Über zehn Jahre prägten der Südtiroler Roland Trettl sowie Jahrhundertkoch und Patron Eckart Witzigmann das Monatskoch-Konzept. Doch mit Trettls Fortgang Ende 2013 rückte kein Unbekannter nach: Neuer Executive Chef im Hangar ist seit Januar 2014 Martin Klein. Der sympathische Elsässer war an Trettls Seite bereits von 2003 bis 2012 Küchenchef im Ikarus und empfahl sich schon in jungen Jahren durch seinen ersten Stern im Münchener Marstall. Zwischen 2012 und seiner kürzlichen Rückkehr nach Salzburg gab er als Chefkoch ein kurzes Intermezzo auf der Privatinsel „Laucala“ von Red-Bull-Gründer Dietrich Mateschitz im Südpazifik. Für sein erstes Menü an alter Stätte hat er eine Idee in den Mittelpunkt gestellt: „Die Essenz des Geschmacks“ heißt die Zusammenstellung, bei der Essig und Öl im Fokus der Gerichte stehen sollen. Wir sind mehr als gespannt auf Kleins ersten Soloauftritt unter diesen besonderen Vorgaben, ...

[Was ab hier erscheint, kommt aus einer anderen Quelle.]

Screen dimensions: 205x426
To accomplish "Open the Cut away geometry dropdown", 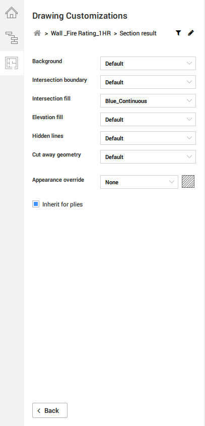I will [148, 157].
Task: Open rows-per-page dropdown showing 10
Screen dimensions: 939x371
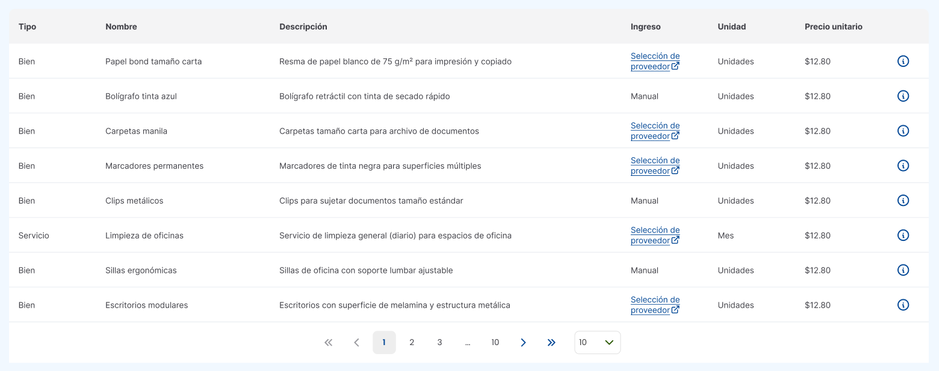Action: pyautogui.click(x=597, y=343)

Photocredit: Helge Kirchberger

...und so hat man die Aufmerksamkeit des Gastes sofort sicher: Der Taschenkrebs-Gazpacho-Shot bringt eine ordentliche, aber passende Schärfe mit, das Taschenkrebs-Aroma ist in der etwas zu dicken Alginat-Hülle sehr konzentriert, und die Kombination aus Melone, Granité und dem intensiven Tomatenessig mit dem nussigen Avocadoöl ist ungewöhnlich, gefällt uns aber sehr gut.

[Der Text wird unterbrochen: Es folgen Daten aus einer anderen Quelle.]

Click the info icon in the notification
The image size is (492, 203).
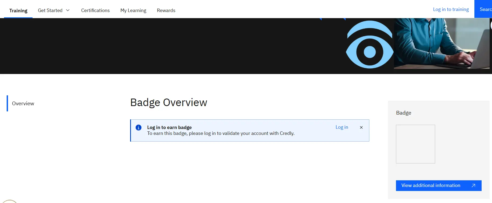pyautogui.click(x=138, y=128)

Als eine gelungene Kombination erweist sich das Steinpilz-Eis mit Heidelbeeressig und Steinpilzöl. Das Thema Wald wird durch fermentierte Heidelbeeren und Fichtennadeln – durchaus nordisch inspiriert – verstärkt.

Etwas weniger intensiv, dafür aber fein und knusprig ist der Cracker mit Misocrème, Estragonessig und Basilikumsamenöl und paart angenehme Frische mit mild-salzigen Noten.

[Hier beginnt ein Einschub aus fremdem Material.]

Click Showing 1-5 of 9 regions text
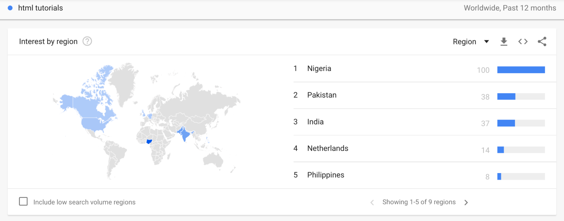This screenshot has width=564, height=221. click(x=419, y=202)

Es sieht aus wie ein Burger, es riecht wie ein Burger ‒ und schmeckt dann soviel besser und konzentrierter als das, was die meisten der allerorten aus dem Boden sprießenden Burger-Läden auf die Teller bringen. Beim Kalbstatar-Burger ist das rohe, angemachte Fleisch würziger als manch gebratener Patty und liegt auf einer Art Macaron-Hälfte, die Textur gibt. Den lange währenden Geschmackseindruck unterstützt besonders der Senfessig. Als Deckel dient ein Miniatur-Bun, der den Kick durch Perlen von gerösteten Sesamöl erhält.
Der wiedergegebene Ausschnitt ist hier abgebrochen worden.